Ligand-field regulated superalkali behavior of the aluminum-based clusters with distinct shell occupancy

Protecting clusters from coalescing by ligands has been universally adopted in the chemical synthesis of atomically precise clusters. Apart from the stabilization role, the effect of ligands on the electronic properties of cluster cores in constructing superatoms, however, has not been well understood. In this letter, a comprehensive theoretical study about the effect of an organic ligand, methylated N-heterocyclic carbene (C5N2H8), on the geometrical and electronic properties of the aluminum-based clusters XAl12 (X = Al, C and P) featuring different valence electron shells was conducted by utilizing the density functional theory (DFT) calculations. It was observed that the ligand can dramatically alter the electronic properties of these aluminum-based clusters while maintaining their structural stability.

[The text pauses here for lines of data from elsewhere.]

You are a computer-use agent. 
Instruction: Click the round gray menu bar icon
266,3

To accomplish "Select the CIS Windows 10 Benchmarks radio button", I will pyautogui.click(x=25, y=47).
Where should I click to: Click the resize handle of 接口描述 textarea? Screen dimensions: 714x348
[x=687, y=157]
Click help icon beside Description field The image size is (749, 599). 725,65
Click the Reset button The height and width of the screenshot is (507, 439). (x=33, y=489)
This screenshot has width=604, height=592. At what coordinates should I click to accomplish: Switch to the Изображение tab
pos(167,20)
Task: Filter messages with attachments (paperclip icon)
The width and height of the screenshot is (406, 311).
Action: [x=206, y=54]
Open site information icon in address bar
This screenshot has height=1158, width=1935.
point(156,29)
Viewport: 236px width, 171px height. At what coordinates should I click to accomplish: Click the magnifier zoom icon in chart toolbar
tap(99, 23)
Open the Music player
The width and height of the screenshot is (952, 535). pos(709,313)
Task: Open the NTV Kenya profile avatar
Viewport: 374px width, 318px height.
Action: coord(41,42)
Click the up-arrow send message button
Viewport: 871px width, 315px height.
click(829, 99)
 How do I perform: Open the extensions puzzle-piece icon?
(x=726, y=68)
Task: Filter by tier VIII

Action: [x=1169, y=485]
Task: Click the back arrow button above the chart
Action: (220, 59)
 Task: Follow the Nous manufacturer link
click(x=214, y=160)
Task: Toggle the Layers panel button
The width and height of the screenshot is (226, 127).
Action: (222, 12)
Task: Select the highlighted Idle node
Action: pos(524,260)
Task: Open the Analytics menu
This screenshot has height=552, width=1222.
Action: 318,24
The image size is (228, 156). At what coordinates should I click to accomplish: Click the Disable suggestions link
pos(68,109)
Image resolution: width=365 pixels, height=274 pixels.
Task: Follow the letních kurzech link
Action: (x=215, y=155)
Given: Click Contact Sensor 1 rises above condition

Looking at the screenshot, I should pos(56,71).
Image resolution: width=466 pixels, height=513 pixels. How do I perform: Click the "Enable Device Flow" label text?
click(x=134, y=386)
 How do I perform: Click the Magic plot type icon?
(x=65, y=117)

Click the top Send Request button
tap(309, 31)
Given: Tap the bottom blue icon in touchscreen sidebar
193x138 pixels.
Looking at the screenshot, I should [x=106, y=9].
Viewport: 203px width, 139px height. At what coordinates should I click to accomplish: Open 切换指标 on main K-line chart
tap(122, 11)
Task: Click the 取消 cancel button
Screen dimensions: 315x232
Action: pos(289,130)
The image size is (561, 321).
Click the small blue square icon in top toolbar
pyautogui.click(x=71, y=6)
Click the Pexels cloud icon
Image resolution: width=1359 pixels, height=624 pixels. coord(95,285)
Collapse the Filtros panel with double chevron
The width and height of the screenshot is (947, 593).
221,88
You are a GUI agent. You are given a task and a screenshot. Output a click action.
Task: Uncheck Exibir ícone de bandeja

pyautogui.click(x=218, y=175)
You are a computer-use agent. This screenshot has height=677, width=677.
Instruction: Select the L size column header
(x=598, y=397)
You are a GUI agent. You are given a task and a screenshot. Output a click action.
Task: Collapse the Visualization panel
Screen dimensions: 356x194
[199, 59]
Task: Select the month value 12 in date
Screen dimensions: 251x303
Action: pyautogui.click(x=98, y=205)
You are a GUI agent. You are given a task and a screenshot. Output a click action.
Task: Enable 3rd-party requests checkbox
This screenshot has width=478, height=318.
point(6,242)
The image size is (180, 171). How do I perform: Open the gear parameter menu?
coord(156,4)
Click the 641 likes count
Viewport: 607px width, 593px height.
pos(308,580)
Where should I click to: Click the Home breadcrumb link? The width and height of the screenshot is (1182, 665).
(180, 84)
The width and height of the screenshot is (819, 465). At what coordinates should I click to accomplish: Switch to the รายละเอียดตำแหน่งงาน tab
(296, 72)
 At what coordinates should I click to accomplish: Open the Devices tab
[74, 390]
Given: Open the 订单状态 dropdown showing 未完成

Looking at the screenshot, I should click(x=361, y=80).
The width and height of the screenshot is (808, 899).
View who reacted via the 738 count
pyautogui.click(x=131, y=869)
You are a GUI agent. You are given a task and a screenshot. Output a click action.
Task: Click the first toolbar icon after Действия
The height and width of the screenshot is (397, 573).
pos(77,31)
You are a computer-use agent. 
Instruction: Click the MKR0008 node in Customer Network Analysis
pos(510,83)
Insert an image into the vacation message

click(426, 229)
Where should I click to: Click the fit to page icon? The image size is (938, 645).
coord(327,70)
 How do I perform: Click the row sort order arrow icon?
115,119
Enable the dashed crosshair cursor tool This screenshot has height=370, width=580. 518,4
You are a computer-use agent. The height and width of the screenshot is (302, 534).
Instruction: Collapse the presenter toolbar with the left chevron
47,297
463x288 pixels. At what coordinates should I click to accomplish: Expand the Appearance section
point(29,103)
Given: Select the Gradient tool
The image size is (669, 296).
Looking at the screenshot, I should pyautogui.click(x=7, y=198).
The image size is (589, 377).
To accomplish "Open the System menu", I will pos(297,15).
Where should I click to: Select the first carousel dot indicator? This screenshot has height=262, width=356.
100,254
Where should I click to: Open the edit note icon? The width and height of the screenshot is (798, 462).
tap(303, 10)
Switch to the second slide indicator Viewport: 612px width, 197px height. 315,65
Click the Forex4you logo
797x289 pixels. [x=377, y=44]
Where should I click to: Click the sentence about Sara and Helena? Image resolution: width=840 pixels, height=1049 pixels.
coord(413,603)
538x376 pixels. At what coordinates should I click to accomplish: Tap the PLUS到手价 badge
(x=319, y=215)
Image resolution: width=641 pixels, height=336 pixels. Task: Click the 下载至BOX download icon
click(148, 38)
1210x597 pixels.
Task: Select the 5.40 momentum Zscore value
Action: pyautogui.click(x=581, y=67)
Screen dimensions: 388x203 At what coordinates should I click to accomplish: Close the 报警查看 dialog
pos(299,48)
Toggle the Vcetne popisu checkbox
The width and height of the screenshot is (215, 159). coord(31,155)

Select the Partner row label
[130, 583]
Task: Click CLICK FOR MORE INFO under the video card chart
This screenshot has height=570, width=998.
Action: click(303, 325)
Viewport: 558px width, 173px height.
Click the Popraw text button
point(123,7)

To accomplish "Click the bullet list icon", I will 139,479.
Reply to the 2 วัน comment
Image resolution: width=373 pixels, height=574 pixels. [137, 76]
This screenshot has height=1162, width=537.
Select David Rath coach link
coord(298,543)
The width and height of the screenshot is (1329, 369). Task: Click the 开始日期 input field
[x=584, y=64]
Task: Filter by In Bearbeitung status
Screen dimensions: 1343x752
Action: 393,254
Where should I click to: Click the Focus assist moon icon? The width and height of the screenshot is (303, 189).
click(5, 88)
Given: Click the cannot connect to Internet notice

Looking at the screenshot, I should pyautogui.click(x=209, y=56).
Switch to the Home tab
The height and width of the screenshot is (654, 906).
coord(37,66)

More intriguingly, different from classical superatom design strategies, the proposed ligation strategy was evidenced to possess the capability of remarkably reducing the ionization potentials (IP) of these clusters forming the ligated superalkalis, which is regardless of their shell occupancy. The charge transfer complex formed during the ligation process, which regulates the electronic spectrum through the electrostatic Coulomb potential, was suggested to be responsible for such an IP drop. The ligation strategy highlighted here may provide promising opportunities in realizing the superatom synthesis in the liquid phase. (c) 2022 Published by Elsevier B.V. on behalf of Chinese Chemical Society and Institute of Materia Medica, Chinese Academy of Medical Sciences.

Automated summary

A theoretical study was conducted to investigate the effect of an organic ligand on the geometrical and electronic properties of aluminum-based clusters. The ligand was found to dramatically alter the electronic properties of these clusters while maintaining their structural stability. The proposed ligation strategy was able to remarkably reduce the ionization potentials of the clusters, forming ligated superalkalis.